**Aim**
Retype the rows exactly, starting with the line containing "The image size is (1378, 861)." and ending with the line containing "Copy is located at coordinates (9, 68).", with both of those lines included.

Pointing records for text and elements:
---+---
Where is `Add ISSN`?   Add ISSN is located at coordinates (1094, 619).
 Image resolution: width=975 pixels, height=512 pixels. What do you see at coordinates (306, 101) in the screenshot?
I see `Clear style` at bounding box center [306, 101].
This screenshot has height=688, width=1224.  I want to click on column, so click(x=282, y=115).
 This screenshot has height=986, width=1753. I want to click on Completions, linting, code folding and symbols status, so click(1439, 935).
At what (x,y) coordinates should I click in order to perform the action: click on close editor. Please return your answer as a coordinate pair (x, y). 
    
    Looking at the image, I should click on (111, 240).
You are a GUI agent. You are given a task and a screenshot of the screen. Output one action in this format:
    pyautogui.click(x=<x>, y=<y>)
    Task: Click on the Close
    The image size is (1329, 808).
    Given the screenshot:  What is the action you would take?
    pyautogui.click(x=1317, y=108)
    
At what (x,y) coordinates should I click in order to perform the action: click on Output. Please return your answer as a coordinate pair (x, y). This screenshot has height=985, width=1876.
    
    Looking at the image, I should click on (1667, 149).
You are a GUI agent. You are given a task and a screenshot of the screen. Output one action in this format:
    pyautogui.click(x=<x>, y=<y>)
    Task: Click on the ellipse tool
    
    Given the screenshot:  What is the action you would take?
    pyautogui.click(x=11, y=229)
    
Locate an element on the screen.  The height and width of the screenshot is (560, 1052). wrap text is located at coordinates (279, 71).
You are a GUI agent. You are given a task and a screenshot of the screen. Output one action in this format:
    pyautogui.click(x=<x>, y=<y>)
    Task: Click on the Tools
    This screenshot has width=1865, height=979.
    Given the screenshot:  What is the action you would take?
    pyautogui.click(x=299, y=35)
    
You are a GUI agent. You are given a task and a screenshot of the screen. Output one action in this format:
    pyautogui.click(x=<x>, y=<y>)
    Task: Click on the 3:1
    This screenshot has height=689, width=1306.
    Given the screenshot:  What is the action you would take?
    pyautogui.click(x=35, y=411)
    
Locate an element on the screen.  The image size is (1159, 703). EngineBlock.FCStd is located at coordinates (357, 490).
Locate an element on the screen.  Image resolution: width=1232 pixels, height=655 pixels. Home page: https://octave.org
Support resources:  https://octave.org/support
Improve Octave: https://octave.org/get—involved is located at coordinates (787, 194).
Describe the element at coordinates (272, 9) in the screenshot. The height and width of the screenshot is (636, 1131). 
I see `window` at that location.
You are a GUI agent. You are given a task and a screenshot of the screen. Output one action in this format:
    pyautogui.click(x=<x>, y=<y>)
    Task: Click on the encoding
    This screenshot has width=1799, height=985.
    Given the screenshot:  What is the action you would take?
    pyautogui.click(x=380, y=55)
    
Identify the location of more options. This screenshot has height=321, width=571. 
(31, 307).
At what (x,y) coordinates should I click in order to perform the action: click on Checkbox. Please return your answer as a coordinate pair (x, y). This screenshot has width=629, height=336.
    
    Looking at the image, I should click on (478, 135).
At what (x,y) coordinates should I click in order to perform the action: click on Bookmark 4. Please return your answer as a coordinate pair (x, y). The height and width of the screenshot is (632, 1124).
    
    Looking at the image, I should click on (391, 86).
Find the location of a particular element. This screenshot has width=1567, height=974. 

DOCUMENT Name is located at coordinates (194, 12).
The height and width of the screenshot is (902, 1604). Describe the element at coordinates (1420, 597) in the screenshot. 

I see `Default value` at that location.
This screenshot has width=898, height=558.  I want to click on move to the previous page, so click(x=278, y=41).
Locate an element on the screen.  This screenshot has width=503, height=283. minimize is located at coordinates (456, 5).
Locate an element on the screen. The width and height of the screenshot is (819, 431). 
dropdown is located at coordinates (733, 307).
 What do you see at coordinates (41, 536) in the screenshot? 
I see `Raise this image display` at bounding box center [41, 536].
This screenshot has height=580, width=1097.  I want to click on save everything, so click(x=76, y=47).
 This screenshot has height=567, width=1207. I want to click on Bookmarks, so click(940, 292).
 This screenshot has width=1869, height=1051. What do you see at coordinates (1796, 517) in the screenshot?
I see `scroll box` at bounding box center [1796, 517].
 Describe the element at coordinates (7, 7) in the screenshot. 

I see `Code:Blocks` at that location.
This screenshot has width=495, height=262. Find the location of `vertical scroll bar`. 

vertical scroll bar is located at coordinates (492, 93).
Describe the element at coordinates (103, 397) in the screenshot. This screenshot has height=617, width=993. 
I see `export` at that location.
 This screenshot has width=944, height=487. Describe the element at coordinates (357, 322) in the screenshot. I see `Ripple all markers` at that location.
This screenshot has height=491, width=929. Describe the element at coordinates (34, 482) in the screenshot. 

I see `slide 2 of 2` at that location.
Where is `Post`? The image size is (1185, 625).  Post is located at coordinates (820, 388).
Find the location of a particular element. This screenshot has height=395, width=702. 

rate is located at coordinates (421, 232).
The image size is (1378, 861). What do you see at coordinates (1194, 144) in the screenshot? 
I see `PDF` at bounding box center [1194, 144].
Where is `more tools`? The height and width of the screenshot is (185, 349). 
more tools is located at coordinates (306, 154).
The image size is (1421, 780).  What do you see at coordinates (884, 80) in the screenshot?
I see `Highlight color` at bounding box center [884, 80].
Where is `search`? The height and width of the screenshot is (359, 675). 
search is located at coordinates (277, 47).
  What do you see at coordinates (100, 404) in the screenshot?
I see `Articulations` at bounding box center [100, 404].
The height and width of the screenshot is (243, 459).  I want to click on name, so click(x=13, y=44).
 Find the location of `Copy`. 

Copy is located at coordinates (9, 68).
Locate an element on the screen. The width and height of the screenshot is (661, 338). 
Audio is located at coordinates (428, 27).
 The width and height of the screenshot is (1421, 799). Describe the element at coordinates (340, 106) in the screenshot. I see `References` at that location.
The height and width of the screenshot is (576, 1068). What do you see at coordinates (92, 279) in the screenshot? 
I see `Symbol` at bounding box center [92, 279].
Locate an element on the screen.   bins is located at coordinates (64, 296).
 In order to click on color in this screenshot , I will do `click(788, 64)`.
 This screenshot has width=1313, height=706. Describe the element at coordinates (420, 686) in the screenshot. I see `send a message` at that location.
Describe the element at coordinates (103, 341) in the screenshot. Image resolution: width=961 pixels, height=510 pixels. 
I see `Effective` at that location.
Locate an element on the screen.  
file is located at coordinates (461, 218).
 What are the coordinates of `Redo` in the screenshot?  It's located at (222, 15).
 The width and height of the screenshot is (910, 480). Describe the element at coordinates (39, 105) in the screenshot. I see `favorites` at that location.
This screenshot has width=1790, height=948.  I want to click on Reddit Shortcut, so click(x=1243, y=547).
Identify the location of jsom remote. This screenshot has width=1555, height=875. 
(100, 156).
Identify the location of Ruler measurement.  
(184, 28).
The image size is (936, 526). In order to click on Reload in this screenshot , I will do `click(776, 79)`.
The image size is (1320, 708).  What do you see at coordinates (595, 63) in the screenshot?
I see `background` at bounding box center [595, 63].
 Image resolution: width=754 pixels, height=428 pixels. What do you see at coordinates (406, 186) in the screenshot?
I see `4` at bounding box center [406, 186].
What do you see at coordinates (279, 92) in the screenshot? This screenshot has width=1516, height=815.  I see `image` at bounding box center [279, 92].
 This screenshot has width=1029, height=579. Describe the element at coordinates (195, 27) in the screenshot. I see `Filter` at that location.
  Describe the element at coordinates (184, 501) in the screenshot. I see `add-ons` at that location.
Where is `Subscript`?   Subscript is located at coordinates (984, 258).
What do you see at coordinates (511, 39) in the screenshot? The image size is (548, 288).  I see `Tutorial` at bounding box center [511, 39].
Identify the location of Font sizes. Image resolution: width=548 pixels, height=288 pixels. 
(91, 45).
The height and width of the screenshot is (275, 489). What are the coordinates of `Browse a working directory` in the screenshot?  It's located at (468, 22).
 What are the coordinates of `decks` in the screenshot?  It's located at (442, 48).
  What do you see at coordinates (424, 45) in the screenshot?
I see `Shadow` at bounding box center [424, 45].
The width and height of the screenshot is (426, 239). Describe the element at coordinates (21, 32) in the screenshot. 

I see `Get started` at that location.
---+---
**Output of the task**
The image size is (1378, 861). What do you see at coordinates (1194, 144) in the screenshot? 
I see `PDF` at bounding box center [1194, 144].
Where is `more tools`? The height and width of the screenshot is (185, 349). 
more tools is located at coordinates (306, 154).
The image size is (1421, 780).  What do you see at coordinates (884, 80) in the screenshot?
I see `Highlight color` at bounding box center [884, 80].
Where is `search`? The height and width of the screenshot is (359, 675). 
search is located at coordinates (277, 47).
  What do you see at coordinates (100, 404) in the screenshot?
I see `Articulations` at bounding box center [100, 404].
The height and width of the screenshot is (243, 459).  I want to click on name, so click(x=13, y=44).
 Find the location of `Copy`. 

Copy is located at coordinates (9, 68).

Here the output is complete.